Mediterranean Quinoa Bowl
Mediterranean Quinoa Bowl
Prep 15 min
Cook 15 min
Serves 2
Ingredients
150 g quinoa, rinsed
300 g water or vegetable broth
120 g cucumber, diced
120 g cherry tomatoes, halved
60 g red onion, thinly sliced
150 g chickpeas, cooked and drained
80 g feta cheese, crumbled
2 tbsp extra virgin olive oil
1 tbsp lemon juice
1 tsp red wine vinegar
1 tsp dried oregano
1 small handful fresh parsley, chopped
Salt & pepper to taste
Instructions
1
Combine quinoa and water (or broth) in a small pot. Bring to a boil, reduce heat, cover, and simmer 12–15 minutes until fluffy.

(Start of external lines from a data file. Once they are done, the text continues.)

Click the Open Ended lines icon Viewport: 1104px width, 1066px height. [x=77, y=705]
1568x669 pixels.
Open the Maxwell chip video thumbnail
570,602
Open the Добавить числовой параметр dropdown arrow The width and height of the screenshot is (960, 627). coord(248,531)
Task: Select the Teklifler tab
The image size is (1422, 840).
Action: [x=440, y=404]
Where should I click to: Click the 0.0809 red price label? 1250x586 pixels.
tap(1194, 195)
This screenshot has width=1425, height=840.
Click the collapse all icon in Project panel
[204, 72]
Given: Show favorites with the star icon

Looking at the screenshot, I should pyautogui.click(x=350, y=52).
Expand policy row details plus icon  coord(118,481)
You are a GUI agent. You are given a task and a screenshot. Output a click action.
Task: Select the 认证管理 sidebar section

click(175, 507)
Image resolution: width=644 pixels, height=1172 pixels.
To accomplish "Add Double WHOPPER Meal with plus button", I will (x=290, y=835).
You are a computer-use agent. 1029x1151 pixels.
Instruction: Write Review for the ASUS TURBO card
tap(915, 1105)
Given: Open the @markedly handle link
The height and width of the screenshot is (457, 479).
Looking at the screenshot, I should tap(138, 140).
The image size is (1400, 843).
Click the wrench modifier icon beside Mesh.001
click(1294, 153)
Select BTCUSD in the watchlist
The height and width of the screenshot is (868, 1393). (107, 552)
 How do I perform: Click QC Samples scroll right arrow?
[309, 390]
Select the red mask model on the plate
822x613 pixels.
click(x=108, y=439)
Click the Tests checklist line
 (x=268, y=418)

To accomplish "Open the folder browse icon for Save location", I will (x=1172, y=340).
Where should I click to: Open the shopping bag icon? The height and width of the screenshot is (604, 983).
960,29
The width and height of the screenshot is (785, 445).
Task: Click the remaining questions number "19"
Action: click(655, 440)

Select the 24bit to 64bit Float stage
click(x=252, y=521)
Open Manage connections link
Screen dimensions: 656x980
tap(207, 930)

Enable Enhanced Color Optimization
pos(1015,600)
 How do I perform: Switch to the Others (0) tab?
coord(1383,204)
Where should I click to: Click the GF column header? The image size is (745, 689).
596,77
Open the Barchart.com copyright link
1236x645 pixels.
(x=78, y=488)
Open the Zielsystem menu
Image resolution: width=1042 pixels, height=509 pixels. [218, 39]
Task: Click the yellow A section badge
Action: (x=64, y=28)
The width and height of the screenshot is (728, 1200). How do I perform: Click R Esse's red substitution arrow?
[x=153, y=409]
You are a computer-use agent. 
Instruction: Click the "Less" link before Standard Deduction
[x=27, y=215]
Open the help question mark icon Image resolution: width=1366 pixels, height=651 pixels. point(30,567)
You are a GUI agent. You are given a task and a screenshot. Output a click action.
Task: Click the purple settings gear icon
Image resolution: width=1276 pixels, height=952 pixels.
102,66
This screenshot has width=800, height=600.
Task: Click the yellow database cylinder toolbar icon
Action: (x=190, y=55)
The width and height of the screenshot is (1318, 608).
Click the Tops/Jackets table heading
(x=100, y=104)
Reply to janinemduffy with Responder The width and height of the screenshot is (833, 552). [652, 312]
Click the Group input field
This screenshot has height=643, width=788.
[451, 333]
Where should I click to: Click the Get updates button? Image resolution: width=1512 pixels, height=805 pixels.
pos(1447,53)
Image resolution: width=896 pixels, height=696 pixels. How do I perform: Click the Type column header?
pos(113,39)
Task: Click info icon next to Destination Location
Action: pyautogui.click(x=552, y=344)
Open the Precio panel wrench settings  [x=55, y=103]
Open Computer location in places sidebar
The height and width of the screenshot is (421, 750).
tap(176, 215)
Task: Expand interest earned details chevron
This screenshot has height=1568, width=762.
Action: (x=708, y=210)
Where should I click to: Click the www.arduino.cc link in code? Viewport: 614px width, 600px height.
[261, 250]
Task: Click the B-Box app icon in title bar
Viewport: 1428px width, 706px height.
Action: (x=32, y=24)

Cool slightly.
2
Dice cucumber, halve cherry tomatoes, slice red onion, and chop parsley.
3
Toss chickpeas with a drizzle of olive oil, salt, pepper, and a pinch of oregano.
4
Whisk olive oil, lemon juice, red wine vinegar, oregano, salt, and pepper.
5
Add quinoa to a bowl, top with vegetables, chickpeas, and feta.
6
Drizzle with dressing, sprinkle parsley, adjust seasoning, and serve warm or chilled.
Beginner Tips for a Perfect Mediterranean Quinoa Bowl
1. Rinse the quinoa — always
Quinoa has a natural coating called saponin that can taste bitter. Rinse it under cold water for 20–30 seconds before cooking. This one step makes a huge difference in flavor.
2. Toast the quinoa for deeper flavor
After rinsing, place the quinoa in the pot and warm it for 1–2 minutes before adding water. It brings out a nutty aroma and improves texture.
3. Use the right water ratio
Beginners often overcook quinoa. The ideal ratio is: 1 part quinoa: 2 parts water Simmer gently, lid on, until water is absorbed.
4. Let it steam — don’t rush
Once the quinoa is cooked, turn off the heat and let it sit covered for 5 minutes. This steaming step makes it fluffy instead of mushy.
5. Cut vegetables evenly
Uniform cuts = even texture in every bite. Mediterranean bowls shine when the cucumbers, tomatoes, and peppers are all similar in size.
6. Season each component
Don’t rely only on the final dressing. Lightly salt:
- the quinoa
- the vegetables
- the chickpeas Layered seasoning = balanced flavor.
7. Use fresh herbs generously
Mediterranean food loves brightness. Beginners often underuse herbs — add lots of parsley or mint. It transforms the bowl from “healthy” to “delicious.”
8. Balance creamy + crunchy
A great bowl needs contrast. Add:
- Creamy: feta, hummus, tahini
- Crunchy: toasted nuts, seeds, or crispy chickpeas
9. Taste the dressing before adding
A simple lemonolive oil dressing should taste: bright, salty, and slightly sharp If it tastes flat, add a pinch of salt or a splash more lemon.